Motion - Motion With F Fmpeg Discussion

Motion with FFmpeg

Introduction

This topic was started to host a discussion of Motion's support for FFmpeg. FFmpeg is a solution for encoding and decoding video and audio using a great number of different codecs and formats. Motion uses the FFmpeg libraries, libavcodec and libavformat, to generate mpeg movies using either MPEG1, MPEG4 or MSMPEG4 codec.

Motion supports the latest stable FFmpeg version, 0.4.8, but unfortunately not the latest unstable version, 0.4.9pre1. The reason is twofold:

  • The API for writing video frames using libavformat has changed. This is not a problem, though - it is easy to update Motion to use the new API.
  • Support for MPEG1 videos with non-standard framerates has disappeared. This is worse!

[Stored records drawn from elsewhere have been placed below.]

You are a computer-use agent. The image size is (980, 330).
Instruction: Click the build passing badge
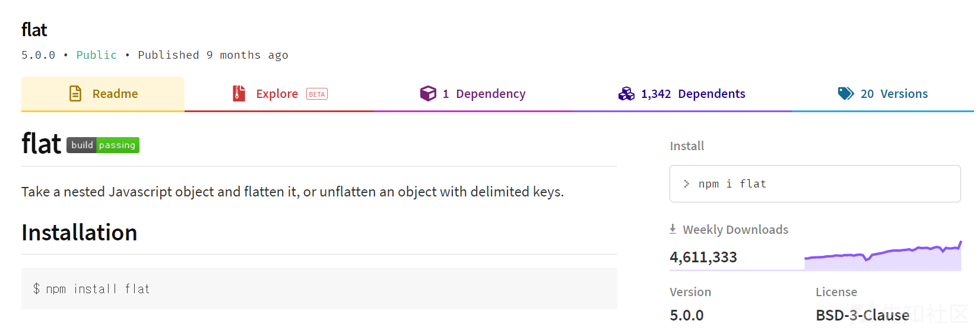point(103,145)
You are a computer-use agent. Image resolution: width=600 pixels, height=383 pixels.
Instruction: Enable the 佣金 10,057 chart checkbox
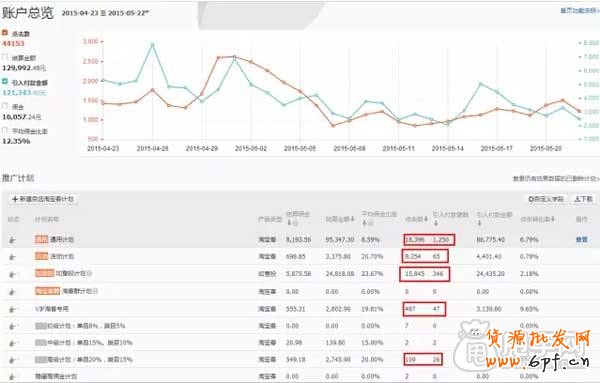(5, 106)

While MPEG4 supports basically any framerate, MPEG1 only supports a limited number of framerates. Motion users typically use (I think, at least) non-standard framerates, ranging from 2 to 25. FFmpeg version 0.4.8 contains a hack that accepts a non-standard framerate, but fills the video with empty frames in order to obtain a supported framerate. This hack has been removed in version 0.4.9pre1, because it was broken (it didn't work in certain situations).

MPEG1 vs. MPEG4

As mentioned above, MPEG4 supports basically any framerate, while MPEG1 supports only a limited set of framerates.

Another important difference between the codecs is that a MPEG1 video stream can be interrupted at any point and still be playable. MPEG4, on the other hand, requires a special trailer to be written to the video file, before it can be played.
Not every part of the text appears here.